When we wanted to visualize the tiny handful of students reported as nonbinary by state departments of education across the U.S., we ran into a few issues. Different timeframes, for one. But also, because the student populations were so small, the over-time trend data was tiny at the absolute level, and extremely subject to looking like it had huge surges at the proportion level (from, say, 12 to 38 kids — a 217% increase that accounts for less than 0.1% of a state’s K-12 population).

As an extra fun problem, some school districts across the same states started letting students change their gender markers to nonbinary at different times — and others might not even have a way for students to report that data, even though the state has started collecting it. So the actual reporting entities change quickly year-over-year. On the flip side, other states added the option all at once at the state level, but students might not know it existed for a year or so.

This poses extra ethical issues due to widespread misinformation about increases in populations of trans youth. A misstep in visualization could enable bad-faith, out-of-context social media screenshots and contribute to viral misinformation.

So, we removed the trend data in favor of first-year and most-recent-year snapshots.

This restriction controls for the major problems with the data, but still gives some idea of the current reporting landscape.

On the other hand, when dealing with student testing data for online schools in Colorado, it simply didn’t make sense to do that — the snapshot data and the trend data were both bad because many of the schools were so new, and eligible students weren’t taking the tests. That meant that even though a lot of the data was reported, it wasn’t really meaningful or representative.

Instead we just chose a metric that every school did have to report for all students: graduation rates.

This isn’t always an option, of course, but especially when you’re working with big state releases, there may be multiple datasets that answer the same question.

In our case, we just wanted to know, “how do the students at online schools perform compared to students at brick-and-mortar schools?” Any number of datasets could answer that question. We just went with the one that showed the most complete picture of student outcomes, instead of the more traditional test score metric.

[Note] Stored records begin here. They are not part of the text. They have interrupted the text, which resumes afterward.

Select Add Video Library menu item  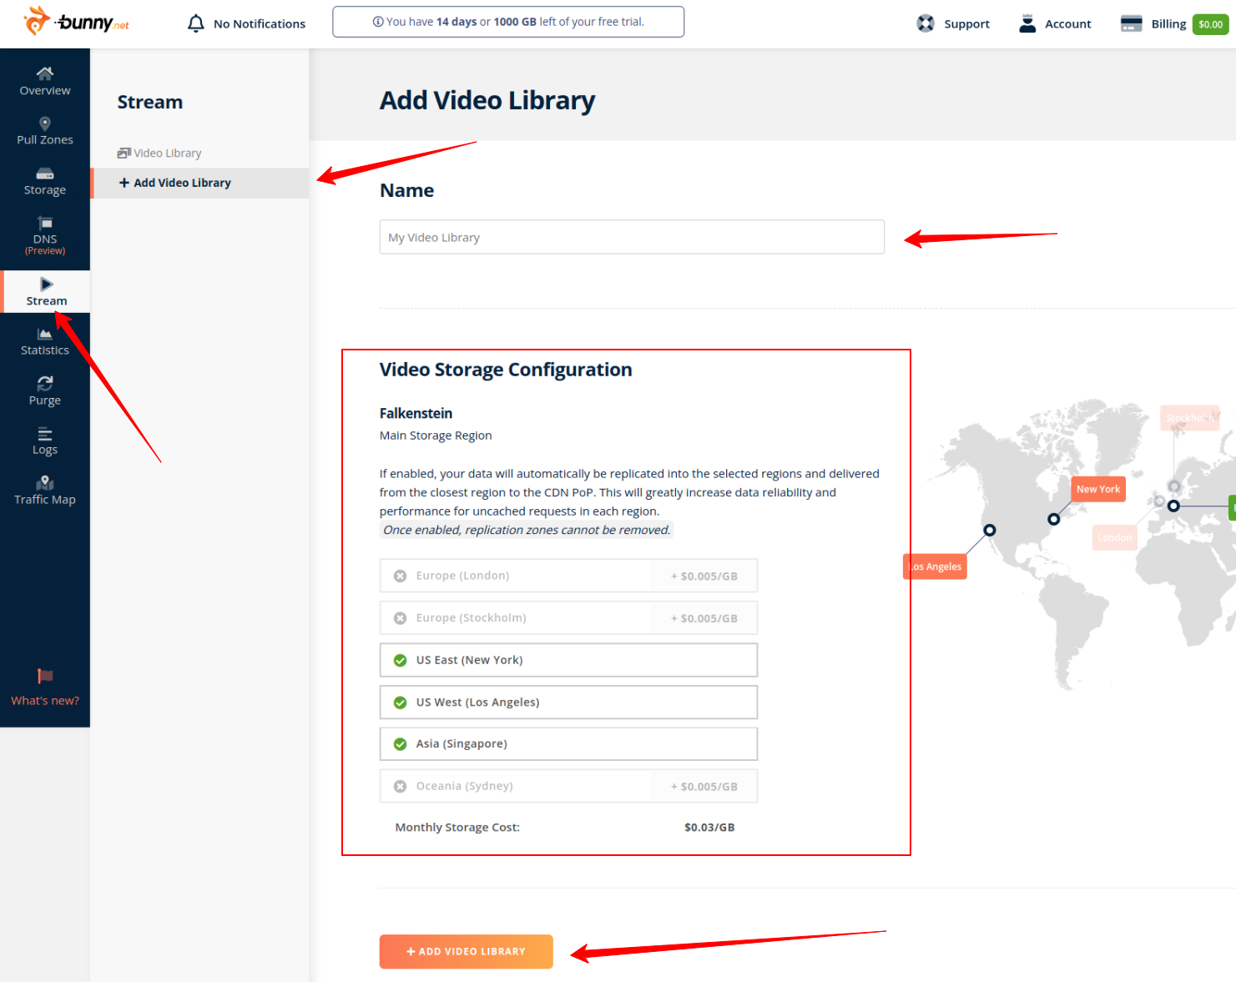182,183
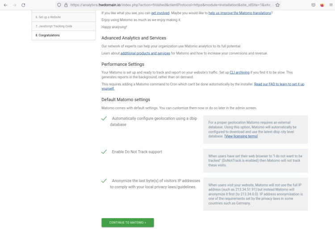Reload the current page
Viewport: 335px width, 241px height.
point(23,5)
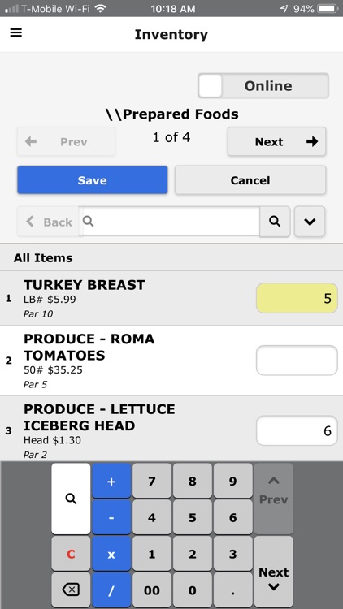Go to Next page of Prepared Foods

point(276,141)
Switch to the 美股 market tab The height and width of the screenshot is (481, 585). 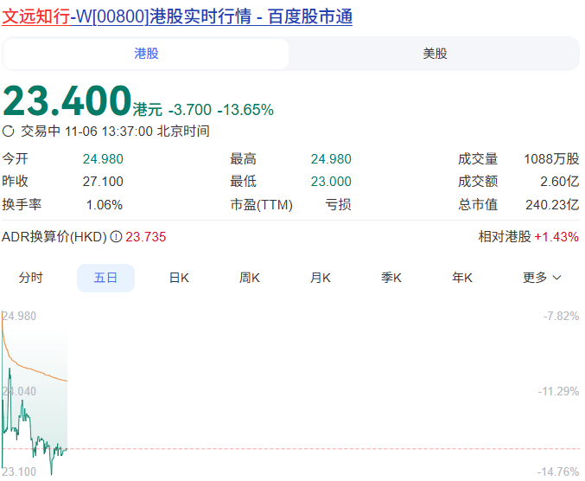click(x=435, y=54)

Show what we don’t have — and how prevalent that is

If all else fails, sometimes it’s better to visualize the information that is missing — demonstrating concretely what’s there and what’s not.

On the Colorado online schools story above, we found that we weren’t the only people having problems evaluating the performance of the schools. The schools threw up a bunch of “could not evaluate due to incomplete data” flags for state education department analysts, too.

The state releases categorized performance information each year. This ended up serving as a nice shorthand, which we were able to use to show the full extent of how little insight anyone has into the performance of these schools. It also emphasized that this problem was unique to these schools.

But in other instances, no one is doing that calculation for you. Still — you can do it yourself.

In the case of this government dashboard in Indiana, that’s what we ended up doing. The Indiana Department of Education started tracking median income of high school graduates in one of several attempts to understand student outcomes. In the dashboard, the data looks straightforward. And it’s presented as a comprehensive income tracking resource.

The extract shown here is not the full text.